[[ Document text open ]]

For the two cells having same EMF E and internal resistance r, the current passing through the external resistor 6Ω is same when both the cells are connected either in parallel or in series. The value of internal resistance r is ____ Ω .

Two identical cells (each with EMF $$E$$ and internal resistance $$r$$) give the same current through an external resistance of $$6\Omega$$ whether connected in series or parallel. We need to find $$r$$.

Current in series connection.

In series, the total EMF is $$2E$$ and total internal resistance is $$2r$$:

$$ I_{series} = \frac{2E}{2r + 6} $$

Current in parallel connection.

[[ Document text closed ]]
[[ Provided data open ]]

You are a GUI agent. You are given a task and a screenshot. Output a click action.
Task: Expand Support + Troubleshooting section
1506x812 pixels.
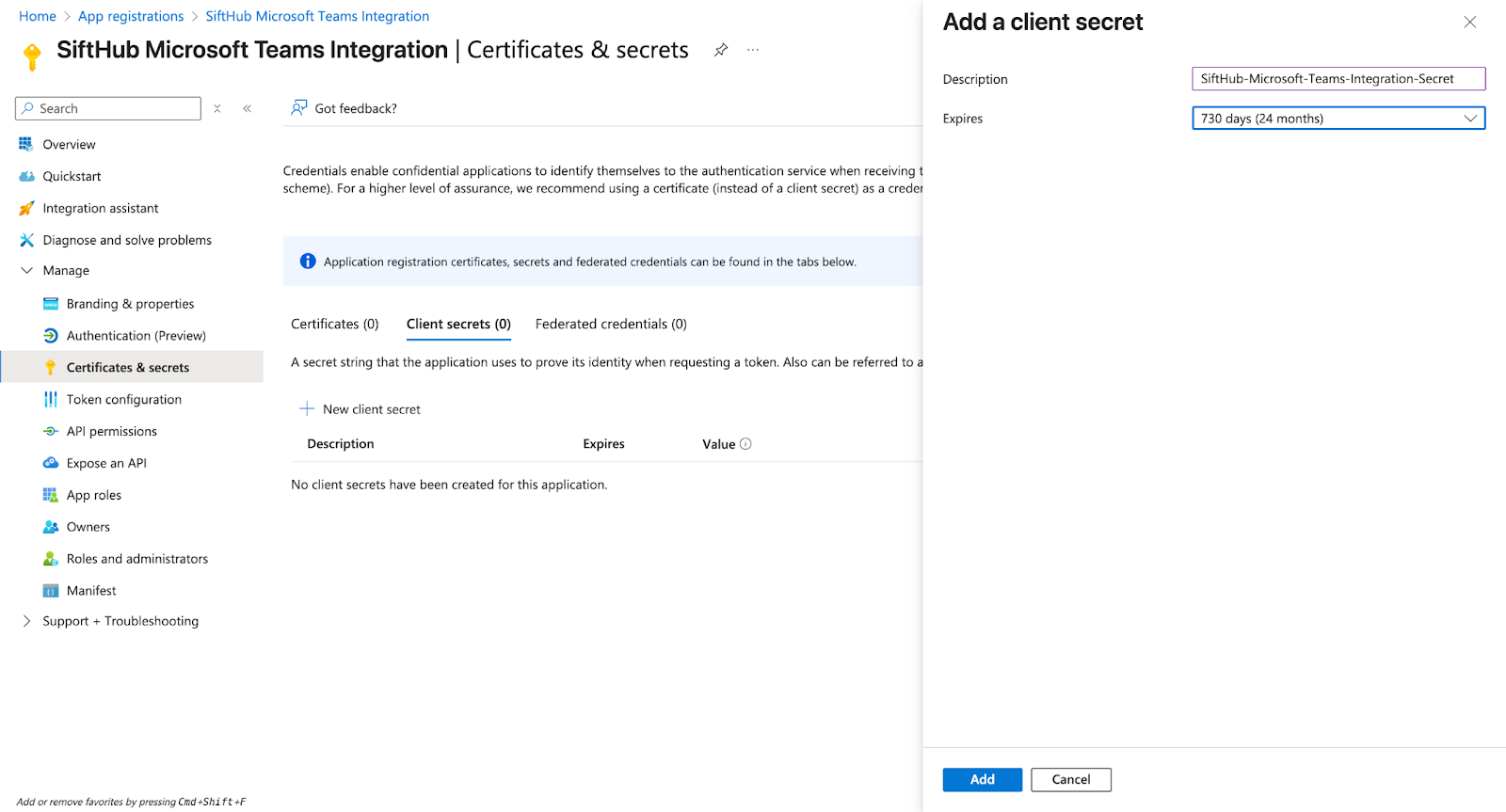[26, 621]
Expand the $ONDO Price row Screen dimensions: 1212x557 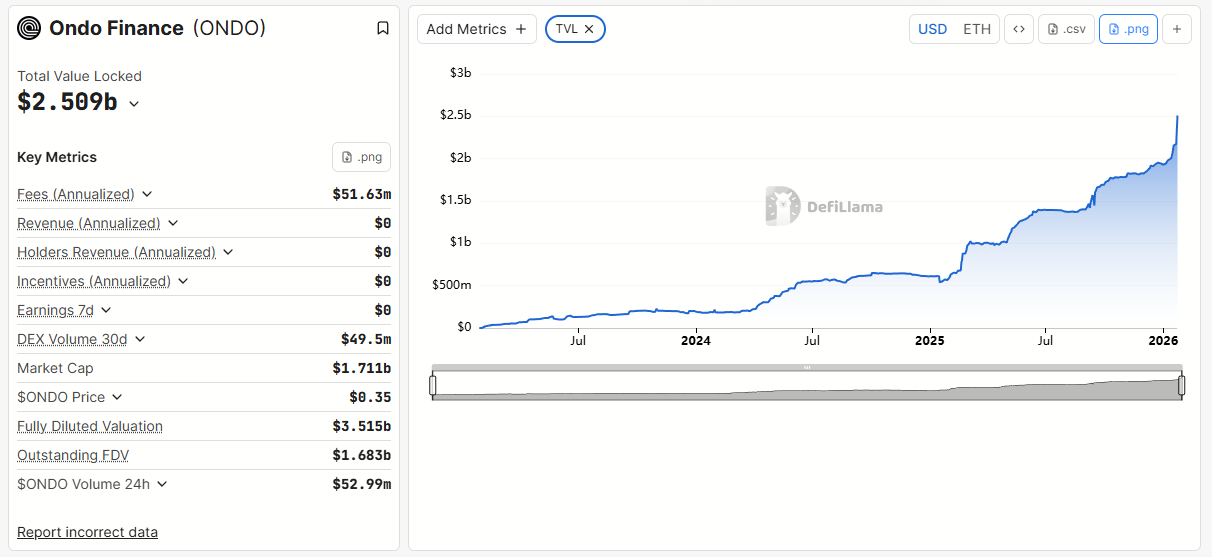tap(117, 397)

[[ Provided data closed ]]

**Exercise tasks:**
(1) Answer these from the worked problem on the two cells:
(a) What is the value of the external resistor?
(b) In the series connection, what is the total internal resistance?
(c) What expression does the solution give for the current in series?
(2) Resume the worked solution on the two cells from the point where it stops.
The entries have no connection to the text about the two cells.

**Outputs for the tasks:**
(1)
(a) 6 Ω
(b) 2r
(c) I_series = 2E / (2r + 6)

(2)
In parallel, the equivalent EMF is $$E$$ and equivalent internal resistance is $$\frac{r}{2}$$ (two identical resistances $$r$$ in parallel):

$$ I_{parallel} = \frac{E}{\frac{r}{2} + 6} = \frac{2E}{r + 12} $$

Set the currents equal and solve.

$$ \frac{2E}{2r + 6} = \frac{2E}{r + 12} $$

Cancel $$2E$$ from both sides:

$$ \frac{1}{2r + 6} = \frac{1}{r + 12} $$

$$ 2r + 6 = r + 12 $$

$$ r = 6 \, \Omega $$

The correct answer is Option (3): 6 $$\Omega$$.